Thursday, April 08, 2010
celandine, apples, modesty
Having told a story about it, I note that the lesser celandine is much in evidence this year. It is a good year for lesser celandine. There was a time when I would have mistaken them for butter buttercups. But buttercups have spikey leaves and their roots creep underground. Lesser ceandine have the charming habit of closing their petals when it rains or when it is get dark.
As I walk through the garage on my way to the vegetable garden ,I pass the gardener. He is cutting an apple in half with a saw. It strikes me as a remarkable tool to apply to an apple, but he is a man whose eccentricity I have learnt to respect.

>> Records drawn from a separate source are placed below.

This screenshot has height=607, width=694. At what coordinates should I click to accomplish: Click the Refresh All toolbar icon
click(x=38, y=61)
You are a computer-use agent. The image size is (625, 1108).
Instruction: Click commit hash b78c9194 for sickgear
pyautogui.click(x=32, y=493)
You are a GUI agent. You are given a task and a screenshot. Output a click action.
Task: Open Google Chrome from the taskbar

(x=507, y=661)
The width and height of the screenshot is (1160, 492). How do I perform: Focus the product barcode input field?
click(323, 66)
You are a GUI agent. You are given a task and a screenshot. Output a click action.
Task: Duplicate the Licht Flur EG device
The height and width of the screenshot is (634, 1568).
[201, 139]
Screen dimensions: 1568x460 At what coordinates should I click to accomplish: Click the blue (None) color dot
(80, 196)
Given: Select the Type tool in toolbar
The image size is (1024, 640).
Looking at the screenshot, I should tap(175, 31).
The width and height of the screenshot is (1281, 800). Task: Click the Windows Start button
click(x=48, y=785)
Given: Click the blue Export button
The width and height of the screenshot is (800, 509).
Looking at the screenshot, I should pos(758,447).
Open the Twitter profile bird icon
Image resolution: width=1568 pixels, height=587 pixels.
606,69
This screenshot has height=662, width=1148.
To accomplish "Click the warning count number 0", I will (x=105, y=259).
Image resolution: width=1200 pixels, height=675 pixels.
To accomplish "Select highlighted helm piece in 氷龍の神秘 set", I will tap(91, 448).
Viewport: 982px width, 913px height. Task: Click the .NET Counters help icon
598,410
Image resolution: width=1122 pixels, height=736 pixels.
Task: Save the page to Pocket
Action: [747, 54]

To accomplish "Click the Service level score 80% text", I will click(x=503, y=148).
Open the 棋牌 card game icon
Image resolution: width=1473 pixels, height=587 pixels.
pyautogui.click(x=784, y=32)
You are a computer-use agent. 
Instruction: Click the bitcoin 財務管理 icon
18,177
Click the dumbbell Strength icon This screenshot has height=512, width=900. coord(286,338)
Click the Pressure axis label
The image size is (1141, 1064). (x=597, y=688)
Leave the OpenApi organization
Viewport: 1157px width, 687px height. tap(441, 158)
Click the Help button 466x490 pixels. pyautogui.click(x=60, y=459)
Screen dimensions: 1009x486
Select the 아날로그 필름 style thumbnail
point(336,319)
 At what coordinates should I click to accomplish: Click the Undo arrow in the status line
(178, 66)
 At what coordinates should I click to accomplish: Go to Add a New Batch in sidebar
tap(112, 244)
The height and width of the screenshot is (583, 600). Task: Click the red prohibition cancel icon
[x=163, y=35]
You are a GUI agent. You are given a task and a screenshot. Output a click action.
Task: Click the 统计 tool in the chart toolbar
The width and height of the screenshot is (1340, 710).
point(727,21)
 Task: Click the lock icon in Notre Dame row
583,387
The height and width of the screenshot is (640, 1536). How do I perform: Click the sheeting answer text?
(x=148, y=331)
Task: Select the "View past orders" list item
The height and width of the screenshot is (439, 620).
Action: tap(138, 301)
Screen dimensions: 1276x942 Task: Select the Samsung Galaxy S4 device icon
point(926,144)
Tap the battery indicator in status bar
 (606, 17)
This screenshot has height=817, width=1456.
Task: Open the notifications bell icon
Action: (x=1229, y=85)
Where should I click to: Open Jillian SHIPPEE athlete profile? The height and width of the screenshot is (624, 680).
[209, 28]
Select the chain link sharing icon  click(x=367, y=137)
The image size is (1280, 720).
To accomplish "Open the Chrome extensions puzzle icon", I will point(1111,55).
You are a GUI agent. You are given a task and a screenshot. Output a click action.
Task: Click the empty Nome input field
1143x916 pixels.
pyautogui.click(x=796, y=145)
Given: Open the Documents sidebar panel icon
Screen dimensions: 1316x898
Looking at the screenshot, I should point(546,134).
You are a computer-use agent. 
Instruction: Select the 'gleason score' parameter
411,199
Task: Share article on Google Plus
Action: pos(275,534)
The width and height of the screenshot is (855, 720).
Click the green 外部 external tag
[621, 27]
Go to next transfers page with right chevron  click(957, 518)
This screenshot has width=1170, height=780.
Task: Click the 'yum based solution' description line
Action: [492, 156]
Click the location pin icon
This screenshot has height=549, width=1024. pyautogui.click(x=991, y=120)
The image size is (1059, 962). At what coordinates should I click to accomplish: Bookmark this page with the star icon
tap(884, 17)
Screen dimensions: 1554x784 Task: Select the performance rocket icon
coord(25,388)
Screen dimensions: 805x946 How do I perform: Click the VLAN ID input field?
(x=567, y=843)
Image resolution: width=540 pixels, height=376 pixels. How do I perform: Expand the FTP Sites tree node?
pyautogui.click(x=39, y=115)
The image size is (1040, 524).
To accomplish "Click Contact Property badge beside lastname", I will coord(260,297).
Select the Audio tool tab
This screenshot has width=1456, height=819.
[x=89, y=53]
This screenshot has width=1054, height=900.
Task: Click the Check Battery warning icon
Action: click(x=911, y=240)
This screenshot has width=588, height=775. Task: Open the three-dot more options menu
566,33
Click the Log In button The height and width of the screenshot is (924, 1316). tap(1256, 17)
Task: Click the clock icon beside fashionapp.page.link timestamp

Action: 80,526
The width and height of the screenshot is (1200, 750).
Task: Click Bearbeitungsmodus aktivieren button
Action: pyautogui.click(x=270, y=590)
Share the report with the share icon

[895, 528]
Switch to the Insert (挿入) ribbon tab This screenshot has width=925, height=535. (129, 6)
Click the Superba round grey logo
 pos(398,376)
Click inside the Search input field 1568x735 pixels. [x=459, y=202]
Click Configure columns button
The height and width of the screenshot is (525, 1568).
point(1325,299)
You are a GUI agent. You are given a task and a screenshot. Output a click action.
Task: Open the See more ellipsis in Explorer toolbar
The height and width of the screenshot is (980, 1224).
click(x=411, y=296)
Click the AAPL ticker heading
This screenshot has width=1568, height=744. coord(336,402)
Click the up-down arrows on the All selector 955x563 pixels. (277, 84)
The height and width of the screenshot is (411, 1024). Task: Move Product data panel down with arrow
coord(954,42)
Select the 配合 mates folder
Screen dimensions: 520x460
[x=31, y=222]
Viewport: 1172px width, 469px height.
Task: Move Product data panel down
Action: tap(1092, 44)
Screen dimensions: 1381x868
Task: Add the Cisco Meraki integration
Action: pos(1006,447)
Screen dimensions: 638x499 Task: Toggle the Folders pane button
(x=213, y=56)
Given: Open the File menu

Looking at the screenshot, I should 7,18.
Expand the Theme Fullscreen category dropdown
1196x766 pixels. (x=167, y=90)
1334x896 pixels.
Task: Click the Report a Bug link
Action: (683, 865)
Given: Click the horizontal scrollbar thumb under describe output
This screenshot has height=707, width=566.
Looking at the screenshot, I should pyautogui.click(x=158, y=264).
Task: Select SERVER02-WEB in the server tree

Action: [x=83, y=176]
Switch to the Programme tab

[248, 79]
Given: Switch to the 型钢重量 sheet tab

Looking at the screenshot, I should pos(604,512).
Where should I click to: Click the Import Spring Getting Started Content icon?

So I bid him good morning and walk on. A couple of hours later, he is about his work on a border when I return through the garage. But what is this on the drive? Four neat apple halves scattered on the gravel. Overcome by curiousity, I retrace my steps through the garage. "They're for the blackbirds," he says. They love 'em. I was going to eat them myself, but I thought, why not?"
Outside the The Crown at Groombridge, a couple are talking about their inspection of the graveyard next to the church opposite the pub. They were looking for the tombestone of a woman they had known. "We couldn't find it," says the man. We thought, they've moved it." They haven't moved it," says his wife. " It is simply insignificant, just as she would have liked."